**Aufgabe**
Gib aus dem Textauszug über Putin und seine politische Konkurrenz die Passage wörtlich wieder, beginnend bei "Das Bauernpaar Leonidow" und endend bei "sie ihn verstehen.".

**Textauszug**
---*---

Behördenwillkür ist ein altes russisches Problem. Gleichwohl könnte man denken, Putin, der allmächtige Präsident, hätte in seinen 18 Jahren an der Macht etwas dagegen unternehmen können.
Das Bauernpaar Leonidow jedoch will den Präsidenten nicht verantwortlich machen. «Putin sitzt in Moskau, er weiss wohl nicht einmal, was hier bei uns in der Provinz für Zustände herrschen», sagt Vitali Leonidow. Eben: der Zar ist fern.
Konkurrenz wird ausgeschaltet
Zufall ist diese überragende – um nicht zu sagen: abgehobene – Stellung von Putin nicht. Sie ist eine Folge gezielter Politik. Putin wacht eifersüchtig darüber, dass es neben ihm keinen anderen gibt. Missliebige Konkurrenz wird seit Jahren ausgeschaltet. Das beste aktuelle Beispiel dafür ist Alexej Nawalny. Der Oppositionspolitiker wollte bei der diesjährigen Präsidentschaftswahl antreten. Der Mann hat alles, was es für einen echten Politiker braucht: Charisma, den Willen zur Macht – und er kann mit den Menschen so reden, dass sie ihn verstehen.
Nawalny wäre der einzige Kandidat gewesen, der wirklich gegen Putin gewinnen wollte. Er hat als einziger einen richtigen Wahlkampf geführt – schon im vergangenen Jahr begann er im ganzen Land Büros zu eröffnen, hat Unterstützer mobilisiert. Doch zugelassen wurde er nicht zu der Wahl. Begründung: Nawalny sei vorbestraft.
Tatsächlich ist er von einem Provinzgericht wegen Wirtschaftsverbrechen verurteilt worden. Doch das Urteil hat wenig mit Rechtsprechung zu tun. Es ist allem Anschein nach politisch motiviert, einzig darum gefällt, um Nawalny vom Urnengang fernzuhalten.
Der unwürdige Umgang mit dem Oppositionspolitiker lässt die Vermutung aufkommen, dass Putin starke Widersacher fürchtet. Er selber sagte zwar auf einer Pressekonferenz im vergangenen Dezember, die Staatsmacht habe keine Angst vor politischer Konkurrenz. Leute wie Nawalny aber würden das Land destabilisieren. «Und ich bin sicher, dass die Mehrheit der Bürger das nicht will.»
Leute glauben nicht an eine «echte» Wahl
Putin sitzt also im Kreml und weiss, was seine Bürger wollen. Deswegen hat er sich auch das Recht herausgenommen, einen wie Nawalny gar nicht erst auf den Wahlzettel zu setzen.

---*---

**Vorliegende Datensätze**
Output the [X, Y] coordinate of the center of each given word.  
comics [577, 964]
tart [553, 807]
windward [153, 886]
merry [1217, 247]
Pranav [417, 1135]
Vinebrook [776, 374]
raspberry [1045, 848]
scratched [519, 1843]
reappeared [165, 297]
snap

---*---

**Antwort**
Das Bauernpaar Leonidow jedoch will den Präsidenten nicht verantwortlich machen. «Putin sitzt in Moskau, er weiss wohl nicht einmal, was hier bei uns in der Provinz für Zustände herrschen», sagt Vitali Leonidow. Eben: der Zar ist fern.
Konkurrenz wird ausgeschaltet
Zufall ist diese überragende – um nicht zu sagen: abgehobene – Stellung von Putin nicht. Sie ist eine Folge gezielter Politik. Putin wacht eifersüchtig darüber, dass es neben ihm keinen anderen gibt. Missliebige Konkurrenz wird seit Jahren ausgeschaltet. Das beste aktuelle Beispiel dafür ist Alexej Nawalny. Der Oppositionspolitiker wollte bei der diesjährigen Präsidentschaftswahl antreten. Der Mann hat alles, was es für einen echten Politiker braucht: Charisma, den Willen zur Macht – und er kann mit den Menschen so reden, dass sie ihn verstehen.